__Exercise description__: Set each line of the material below down word for word, from the first through the line that holds "This screenshot has width=471, height=418.", but not the pictures.

------ Available data ------

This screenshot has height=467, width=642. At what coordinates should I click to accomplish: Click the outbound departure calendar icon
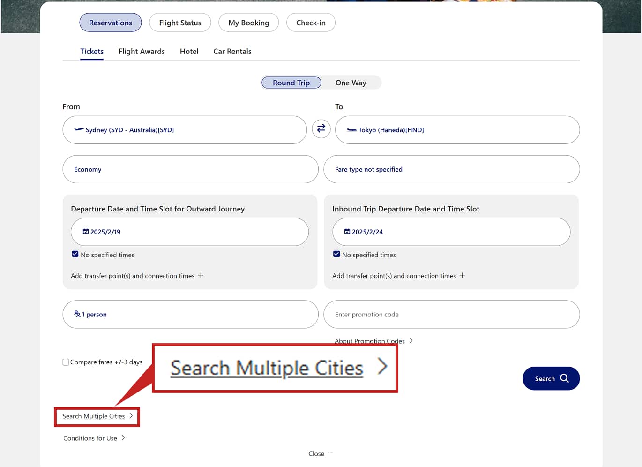tap(86, 232)
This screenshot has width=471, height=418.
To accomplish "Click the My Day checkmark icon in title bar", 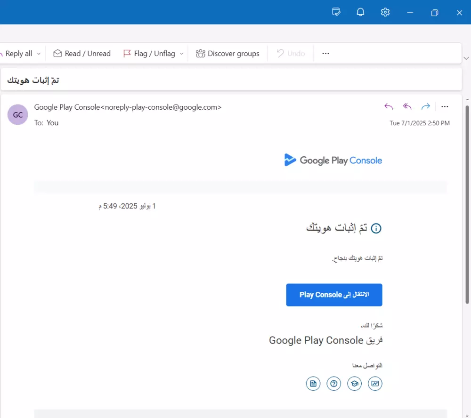I will pyautogui.click(x=336, y=12).
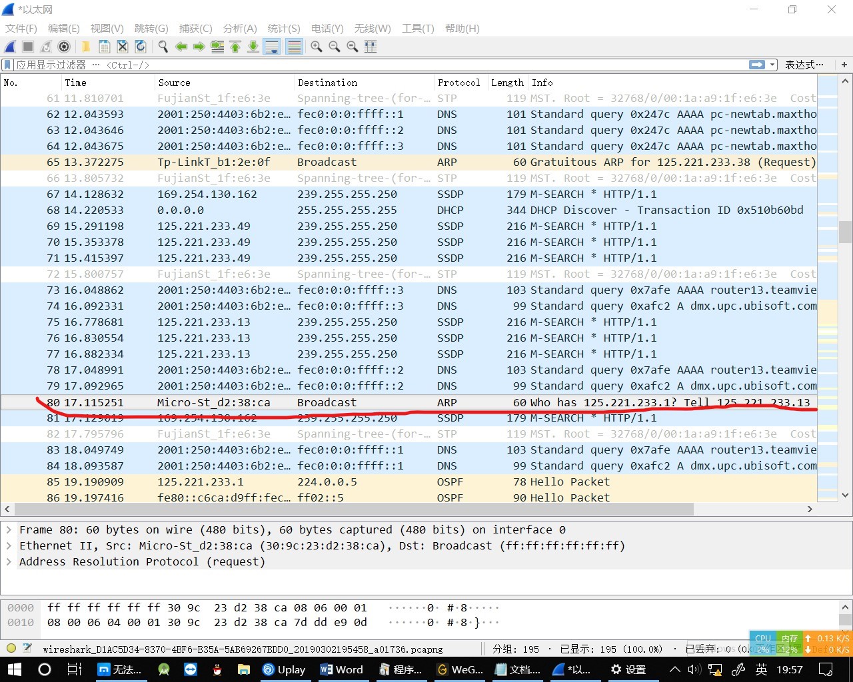Image resolution: width=853 pixels, height=682 pixels.
Task: Go to the first packet
Action: [x=235, y=46]
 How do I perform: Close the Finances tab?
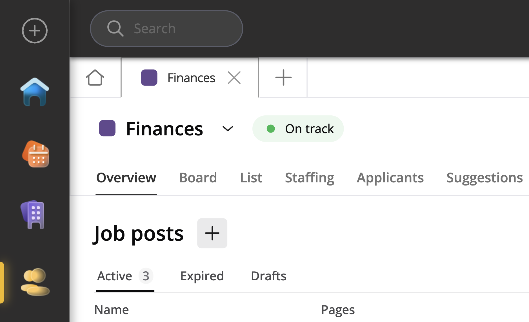(234, 78)
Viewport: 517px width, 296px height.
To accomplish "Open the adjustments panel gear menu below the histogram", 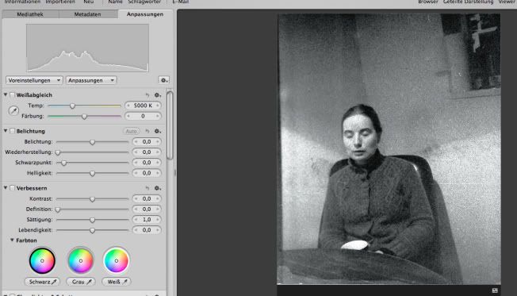I will tap(163, 80).
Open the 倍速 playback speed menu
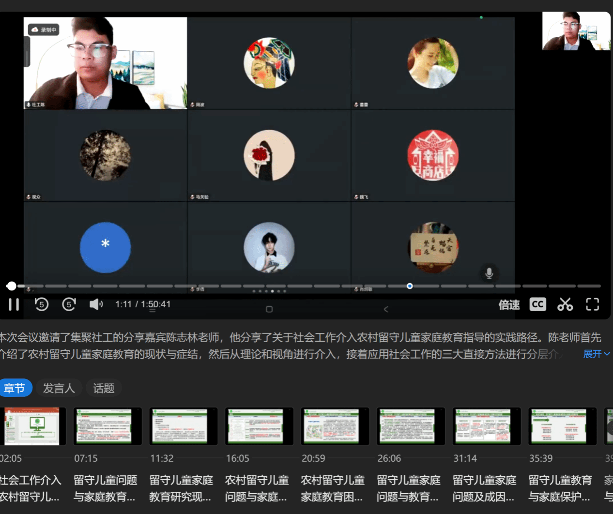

------

__Solution for this task__:
This screenshot has height=467, width=642. At what coordinates should I click to accomplish: Click the outbound departure calendar icon
tap(86, 232)
This screenshot has width=471, height=418.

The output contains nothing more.